Conservative councillor Nigel Fletcher said work needed to be done on stopping new developments from overshadowing one another. The issue with Hope Wharf was put down to the design of that development, which was built on the site of a cash and carry warehouse and approved in 2017. “Clearly in this case, the finger of blame is being place at the other development,” he said, but added he would support the scheme. “I don’t feel there is enough to override an officer recommendation but that doesn’t mean I’m entirely happy with it.”
Labour’s Clive Mardner voted against the scheme, saying: “The lighting is the most important thing to me here – this is a big enough issue to get this tested in some way. A lot of the flats will suffer as a result. We need to take a stand on this particular point.”
However, his colleagues feared a planning inspector would simply approve it anyway, and so either reluctantly supported the scheme or opposed it. Charlton Labour councillor Linda Perks said she thought council officers had “done a great deal to ameliorate the situation”.
Bird abstained, saying she disapproved of the lack of light and added: “The lack of consideration of people who will not be walking, and this lack of space for families, for me is crucial.”
Merrill said: “I think the building is bland and uninspring, it crams as many units as it can onto that piece of land for financial reasons. But at the same time I agree that it would be difficult to sustain our position for a refusal. So I will be voting in favour, but I think the borough has been put in a position, partly because of national planning policy and government policy, to approve a development that it doesn’t like.”
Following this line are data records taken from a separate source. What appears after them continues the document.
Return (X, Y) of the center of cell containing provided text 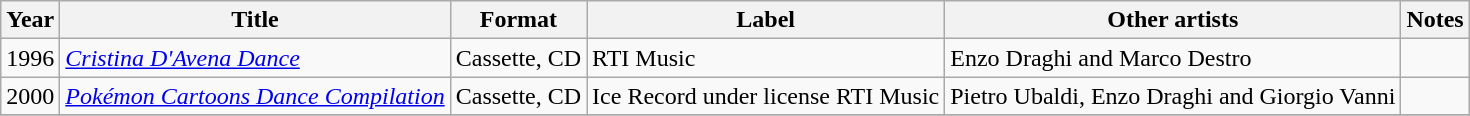
Enzo Draghi and Marco Destro (1173, 58)
1996 (30, 58)
2000 (30, 96)
Title (255, 20)
Label (766, 20)
Other artists (1173, 20)
Pokémon Cartoons Dance Compilation (255, 96)
Ice Record under license RTI Music (766, 96)
Notes (1435, 20)
RTI Music (766, 58)
Year (30, 20)
Cristina D'Avena Dance (255, 58)
Format (518, 20)
Pietro Ubaldi, Enzo Draghi and Giorgio Vanni (1173, 96)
Most of the meeting went smoothly, although totting up votes at the end proved challenging as that was when connection problems struck. “I think he’s dead!,” Thamesmead Moorings councillor Peter Brooks could be heard blurting out when it was noticed that Conservative Geoff Brighty’s connection had dropped. Brighty had to communicate with Merrill by text, but the problems meant he was unable to vote – a fact confirmed by a council legal officer coming onto the line.
The public and press could watch on YouTube after a short delay – about 80 people tuned in at its peak, three times as many as would normally attend a physical meeting. However, people using the YouTube chat facility were unable to take part.
The meeting also enabled councillors to show off a range of backgrounds – from Bird framing her shot with flowers and a suffragette sash to Fletcher using a backdrop of Woolwich Town Hall’s committee rooms as they all were in 1906. It may well be some months before councillors can return to those rooms.